Extrait choisi:
■ ■ ■ ■ ■ ■ ■

Le théâtre en travaux, ça nous fait découvrir d'autres lieux, comme cette salle de spectacle toute en rideaux rouges années soixante de l'Établissement public de santé mentale. Le contrebassiste, qui fit jadis ses études dans le lycée proche ne la connaissait pas plus que nous. Et les chaussures du pianiste se trouvaient tout à fait assorties au lieu, comme dirait la rubrique « on a vu » du quotidien local. Mais l'important, c'est bien ce qu'on a entendu, bien entendu.
Le sonorisateur n'étant pas dans son lieu, a sans doute un peu sous-évalué le piano. Il en a rehaussé le son au deuxième morceau, au lieu de baisser la contrebasse et la batterie, ce qu'auraient préféré les musiciens, d'après leur remarque finale.
Photographie @ Christian Mariette.
Pour nous, auditeurs, le résultat était plutôt positif, sans chercher les décibels à tout prix, en nous donnant deux trios pour le prix d'un, mêlés dans un bel équilibre acoustique.
Le premier plutôt intimiste, aux compositions très construites et parfois un peu abstraites, dans lesquelles se coulent les impros de chacun, jamais lâché par les deux autres. Rare moment en solo, une intro du pianiste qui a dû se mesurer aux cloches intempestives et se caler sur elles pour ne pas se décaler de leur implacable rythmique.
L'autre est plus pêchu, genre « power trio », dans lequel les accords de piano sonnent, les pédales de basse claquent, et les roulements de batterie montent en puissance sur les reprises des thèmes.

■ ■ ■ ■ ■ ■ ■

Données sources:
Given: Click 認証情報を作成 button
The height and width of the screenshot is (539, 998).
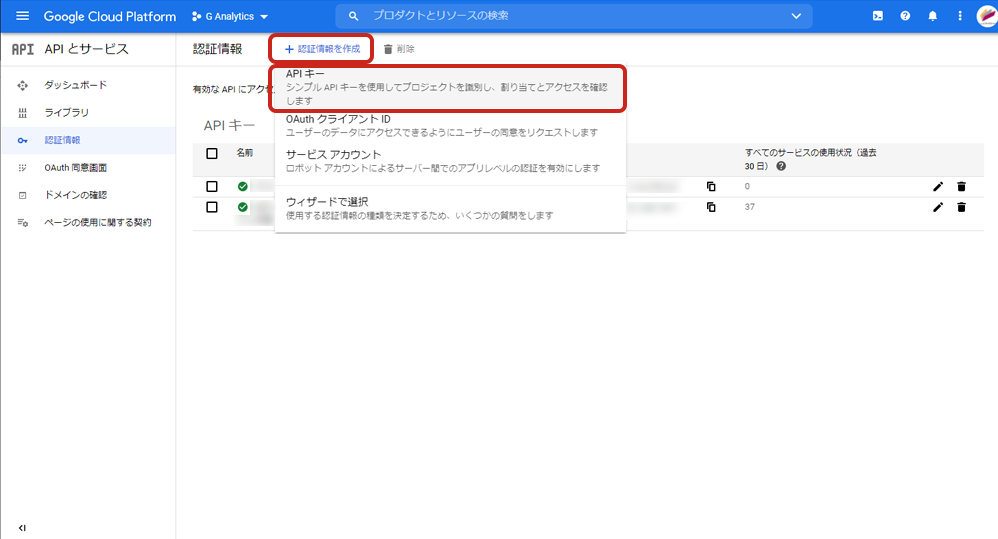Looking at the screenshot, I should (321, 48).
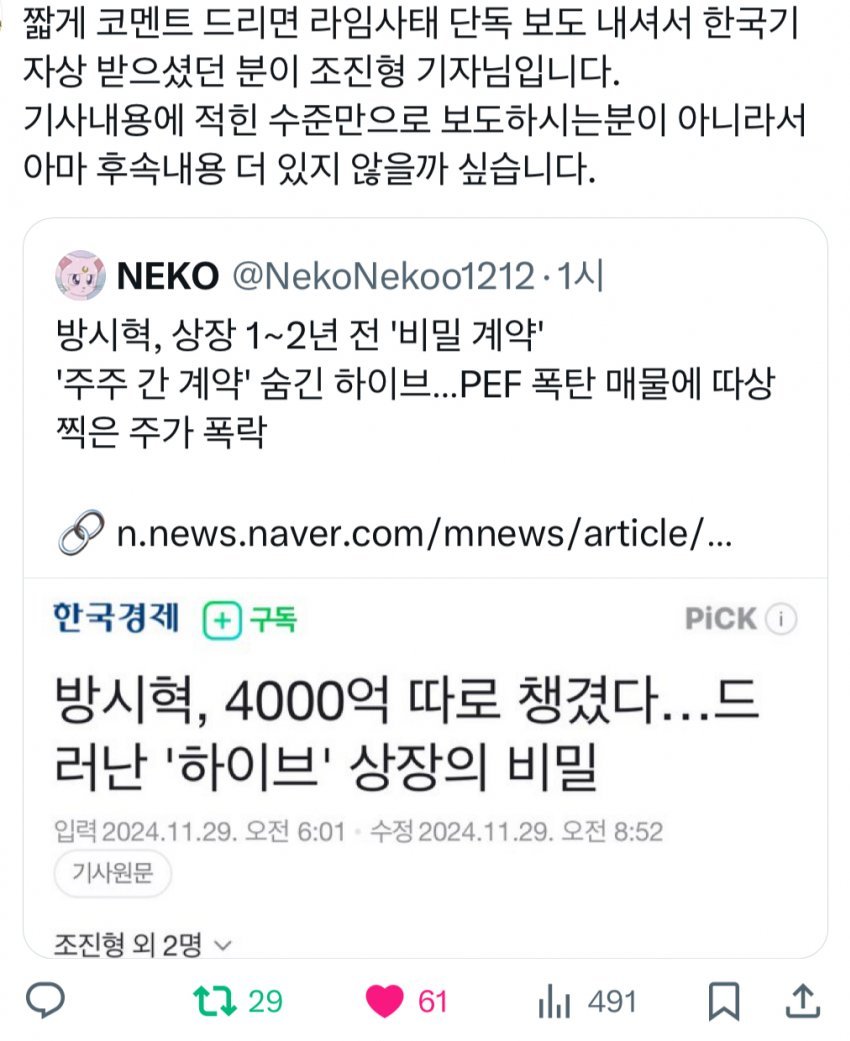Tap the PiCK badge label
Screen dimensions: 850x1041
pos(721,619)
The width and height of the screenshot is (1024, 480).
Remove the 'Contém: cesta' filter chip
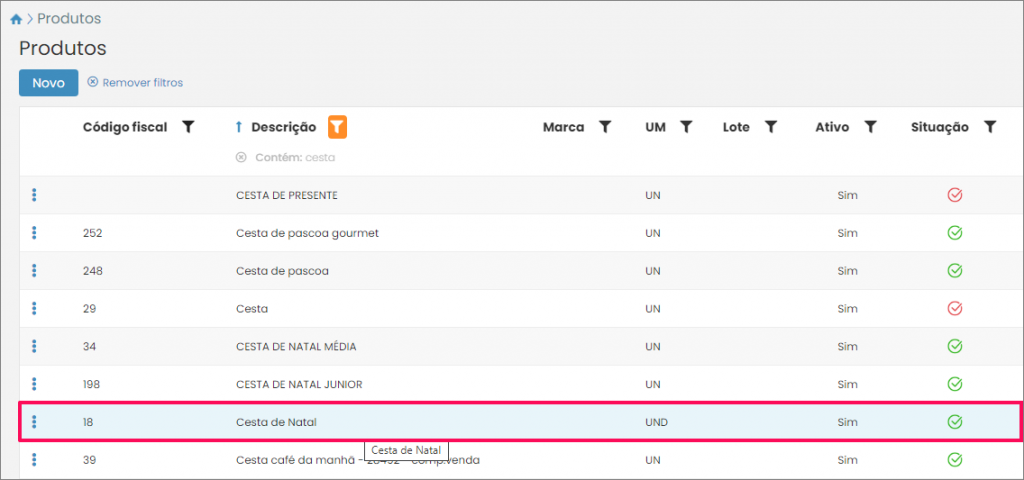[x=240, y=157]
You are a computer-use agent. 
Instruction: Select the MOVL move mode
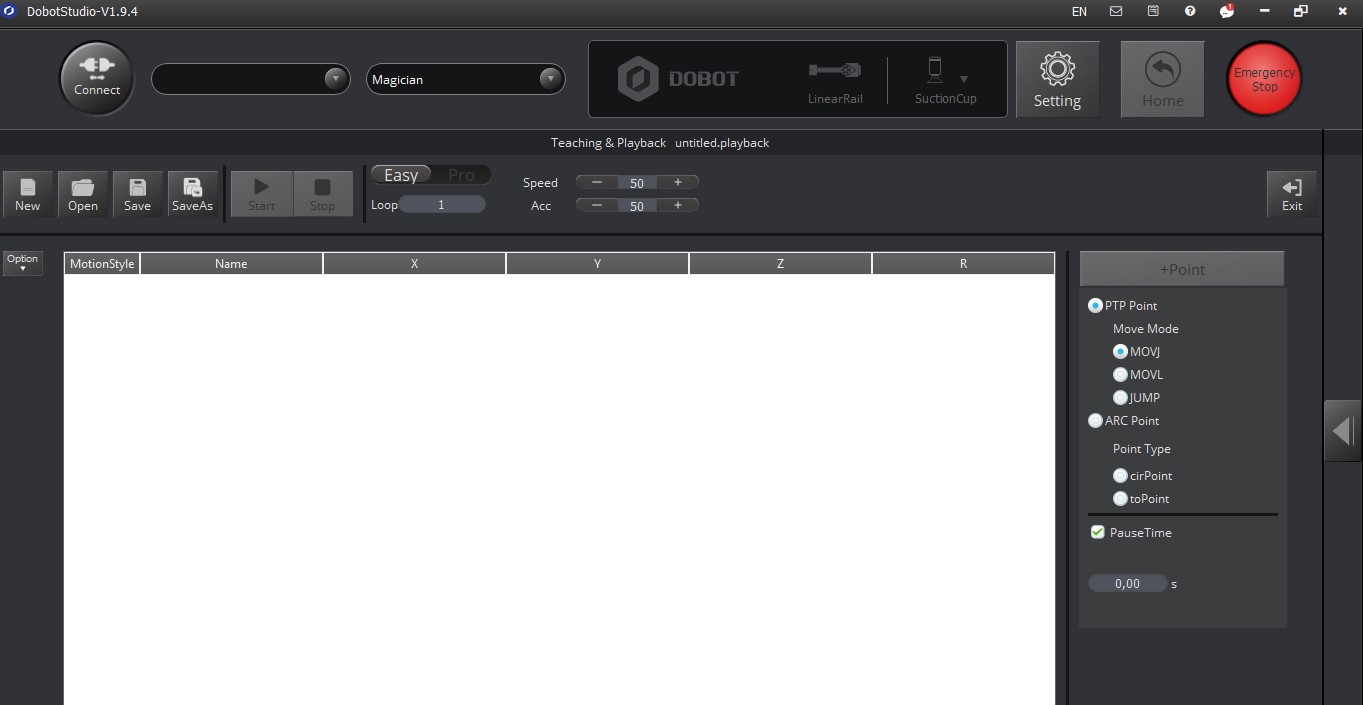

■ ■ ■ ■ ■ ■ ■

Consignes:
**a)** Présentez toutes les lignes des enregistrements sous forme de tableau Markdown à deux colonnes, « N° » pour le numéro de rang et « Ligne » pour le texte, sans les lignes vides. Omettez les images.
**b)** Poursuivez le compte rendu de concert après sa dernière phrase.
Le compte rendu de concert et les enregistrements proviennent de sources différentes.

Réponses:
**a)**
| N° | Ligne |
|---|---|
| 1 | Given: Click 認証情報を作成 button |
| 2 | The height and width of the screenshot is (539, 998). |
| 3 | Looking at the screenshot, I should (321, 48). |
| 4 | Tap the PiCK badge label |
| 5 | Screen dimensions: 850x1041 |
| 6 | pos(721,619) |
| 7 | The width and height of the screenshot is (1024, 480). |
| 8 | Remove the 'Contém: cesta' filter chip |
| 9 | [x=240, y=157] |
| 10 | You are a computer-use agent.  |
| 11 | Instruction: Select the MOVL move mode |

**b)**
À la contrebasse et aux compositions, Jean-Philippe Viret a accompagné Stéphane Grapelli et Richard Galliano, mais depuis le début du siècle, il peaufine surtout son trio, alternant lignes de basse claires, coups d'archet rythmés et improvisations passionnées. Avec la complicité d'Édouard Ferlet, pianiste et compositeur lui aussi, aux doigts agiles et dansants. Ils ont été rejoints il y a quelques années par le batteur ambidextre Fabrice Moreau, qui joue souvent avec une baguette et un balai en même temps, démultipliant les sons de ses toms et cymbales.
Photographie @ Christian Mariette.
Quant aux compositions, souvent imagées (Tous contraints, Départ imminent, Les araignées...) et toutes nouvelles, elles sont la substance du prochain disque à venir.
Une architecture en équilibre, celle du trio, mais qui passe ici sans problème le test de la langueur ou celui de l'absence de cuivre. Un beau concert, bien entendu.
A suivre, après les vacances « d'hiver », un mois très printanier, Focus Jazz, dans tous les lieux musicaux de la région, avec des bourgeons éclatants, d'Avranches à Alençon, en passant par Caen, Valognes, Flers ou Lisieux. Une trentaine de concerts avec de grands noms (Dave Liebman, Roberto Fonseca, Eric Lelann..) de nombreux groupes régionaux (Issachar, Renza Bô, Tante Yvonne...) ou invités, des expos... Bref, de quoi s'occuper les oreilles.
Toutes les infos détaillées sur le site de Focus Jazz.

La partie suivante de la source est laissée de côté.